• **DATA LISTING**:
------------------------------

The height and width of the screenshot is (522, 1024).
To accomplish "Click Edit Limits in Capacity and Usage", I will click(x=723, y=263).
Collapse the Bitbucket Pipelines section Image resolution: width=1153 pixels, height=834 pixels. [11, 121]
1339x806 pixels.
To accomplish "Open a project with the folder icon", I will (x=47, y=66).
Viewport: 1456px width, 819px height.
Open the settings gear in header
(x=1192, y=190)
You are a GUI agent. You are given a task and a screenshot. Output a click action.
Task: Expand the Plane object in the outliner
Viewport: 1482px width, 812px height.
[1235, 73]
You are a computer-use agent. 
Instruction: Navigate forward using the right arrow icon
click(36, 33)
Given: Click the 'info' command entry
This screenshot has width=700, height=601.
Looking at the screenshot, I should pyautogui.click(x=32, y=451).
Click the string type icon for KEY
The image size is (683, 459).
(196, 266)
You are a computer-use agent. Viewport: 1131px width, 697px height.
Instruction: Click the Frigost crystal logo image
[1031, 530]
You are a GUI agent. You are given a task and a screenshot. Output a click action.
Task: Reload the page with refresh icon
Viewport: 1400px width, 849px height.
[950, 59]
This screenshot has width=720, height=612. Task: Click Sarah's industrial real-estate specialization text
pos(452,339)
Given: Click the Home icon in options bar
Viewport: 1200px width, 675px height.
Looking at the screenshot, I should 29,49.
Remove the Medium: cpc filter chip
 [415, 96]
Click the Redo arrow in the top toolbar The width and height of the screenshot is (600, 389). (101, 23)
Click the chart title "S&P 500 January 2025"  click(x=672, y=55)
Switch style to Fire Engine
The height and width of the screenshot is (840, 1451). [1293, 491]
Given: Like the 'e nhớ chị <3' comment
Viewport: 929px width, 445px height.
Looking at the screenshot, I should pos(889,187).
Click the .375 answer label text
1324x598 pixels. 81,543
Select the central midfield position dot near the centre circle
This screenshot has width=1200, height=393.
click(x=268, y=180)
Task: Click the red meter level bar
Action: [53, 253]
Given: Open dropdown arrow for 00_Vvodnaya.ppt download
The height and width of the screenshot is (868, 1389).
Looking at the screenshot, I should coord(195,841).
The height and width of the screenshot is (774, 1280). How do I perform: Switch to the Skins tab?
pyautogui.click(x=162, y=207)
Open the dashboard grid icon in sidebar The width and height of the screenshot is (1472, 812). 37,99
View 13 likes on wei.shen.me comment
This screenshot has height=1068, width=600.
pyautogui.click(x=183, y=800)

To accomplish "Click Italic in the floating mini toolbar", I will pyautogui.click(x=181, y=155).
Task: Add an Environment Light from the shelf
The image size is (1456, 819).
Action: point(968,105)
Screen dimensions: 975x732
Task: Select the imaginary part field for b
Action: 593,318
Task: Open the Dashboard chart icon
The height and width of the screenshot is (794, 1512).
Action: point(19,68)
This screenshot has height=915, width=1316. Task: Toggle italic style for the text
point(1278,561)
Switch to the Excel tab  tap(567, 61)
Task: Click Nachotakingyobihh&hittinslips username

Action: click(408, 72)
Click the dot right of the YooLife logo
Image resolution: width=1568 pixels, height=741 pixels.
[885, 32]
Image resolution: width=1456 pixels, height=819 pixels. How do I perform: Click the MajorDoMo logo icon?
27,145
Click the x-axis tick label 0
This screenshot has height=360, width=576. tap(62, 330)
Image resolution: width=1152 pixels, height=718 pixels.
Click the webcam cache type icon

------------------------------

• **STATED GOAL**: Rewrite every line of the items above as a Markdown table with the columns "Row" and "Line", skipping blank lines.

• **SOLUTION TO THE PROBLEM**:
| Row | Line |
|---|---|
| 1 | The height and width of the screenshot is (522, 1024). |
| 2 | To accomplish "Click Edit Limits in Capacity and Usage", I will click(x=723, y=263). |
| 3 | Collapse the Bitbucket Pipelines section Image resolution: width=1153 pixels, height=834 pixels. [11, 121] |
| 4 | 1339x806 pixels. |
| 5 | To accomplish "Open a project with the folder icon", I will (x=47, y=66). |
| 6 | Viewport: 1456px width, 819px height. |
| 7 | Open the settings gear in header |
| 8 | (x=1192, y=190) |
| 9 | You are a GUI agent. You are given a task and a screenshot. Output a click action. |
| 10 | Task: Expand the Plane object in the outliner |
| 11 | Viewport: 1482px width, 812px height. |
| 12 | [1235, 73] |
| 13 | You are a computer-use agent.  |
| 14 | Instruction: Navigate forward using the right arrow icon |
| 15 | click(36, 33) |
| 16 | Given: Click the 'info' command entry |
| 17 | This screenshot has width=700, height=601. |
| 18 | Looking at the screenshot, I should pyautogui.click(x=32, y=451). |
| 19 | Click the string type icon for KEY |
| 20 | The image size is (683, 459). |
| 21 | (196, 266) |
| 22 | You are a computer-use agent. Viewport: 1131px width, 697px height. |
| 23 | Instruction: Click the Frigost crystal logo image |
| 24 | [1031, 530] |
| 25 | You are a GUI agent. You are given a task and a screenshot. Output a click action. |
| 26 | Task: Reload the page with refresh icon |
| 27 | Viewport: 1400px width, 849px height. |
| 28 | [950, 59] |
| 29 | This screenshot has width=720, height=612. Task: Click Sarah's industrial real-estate specialization text |
| 30 | pos(452,339) |
| 31 | Given: Click the Home icon in options bar |
| 32 | Viewport: 1200px width, 675px height. |
| 33 | Looking at the screenshot, I should 29,49. |
| 34 | Remove the Medium: cpc filter chip |
| 35 |  [415, 96] |
| 36 | Click the Redo arrow in the top toolbar The width and height of the screenshot is (600, 389). (101, 23) |
| 37 | Click the chart title "S&P 500 January 2025"  click(x=672, y=55) |
| 38 | Switch style to Fire Engine |
| 39 | The height and width of the screenshot is (840, 1451). [1293, 491] |
| 40 | Given: Like the 'e nhớ chị <3' comment |
| 41 | Viewport: 929px width, 445px height. |
| 42 | Looking at the screenshot, I should pos(889,187). |
| 43 | Click the .375 answer label text |
| 44 | 1324x598 pixels. 81,543 |
| 45 | Select the central midfield position dot near the centre circle |
| 46 | This screenshot has width=1200, height=393. |
| 47 | click(x=268, y=180) |
| 48 | Task: Click the red meter level bar |
| 49 | Action: [53, 253] |
| 50 | Given: Open dropdown arrow for 00_Vvodnaya.ppt download |
| 51 | The height and width of the screenshot is (868, 1389). |
| 52 | Looking at the screenshot, I should coord(195,841). |
| 53 | The height and width of the screenshot is (774, 1280). How do I perform: Switch to the Skins tab? |
| 54 | pyautogui.click(x=162, y=207) |
| 55 | Open the dashboard grid icon in sidebar The width and height of the screenshot is (1472, 812). 37,99 |
| 56 | View 13 likes on wei.shen.me comment |
| 57 | This screenshot has height=1068, width=600. |
| 58 | pyautogui.click(x=183, y=800) |
| 59 | To accomplish "Click Italic in the floating mini toolbar", I will pyautogui.click(x=181, y=155). |
| 60 | Task: Add an Environment Light from the shelf |
| 61 | The image size is (1456, 819). |
| 62 | Action: point(968,105) |
| 63 | Screen dimensions: 975x732 |
| 64 | Task: Select the imaginary part field for b |
| 65 | Action: 593,318 |
| 66 | Task: Open the Dashboard chart icon |
| 67 | The height and width of the screenshot is (794, 1512). |
| 68 | Action: point(19,68) |
| 69 | This screenshot has height=915, width=1316. Task: Toggle italic style for the text |
| 70 | point(1278,561) |
| 71 | Switch to the Excel tab  tap(567, 61) |
| 72 | Task: Click Nachotakingyobihh&hittinslips username |
| 73 | Action: click(408, 72) |
| 74 | Click the dot right of the YooLife logo |
| 75 | Image resolution: width=1568 pixels, height=741 pixels. |
| 76 | [885, 32] |
| 77 | Image resolution: width=1456 pixels, height=819 pixels. How do I perform: Click the MajorDoMo logo icon? |
| 78 | 27,145 |
| 79 | Click the x-axis tick label 0 |
| 80 | This screenshot has height=360, width=576. tap(62, 330) |
| 81 | Image resolution: width=1152 pixels, height=718 pixels. |
| 82 | Click the webcam cache type icon |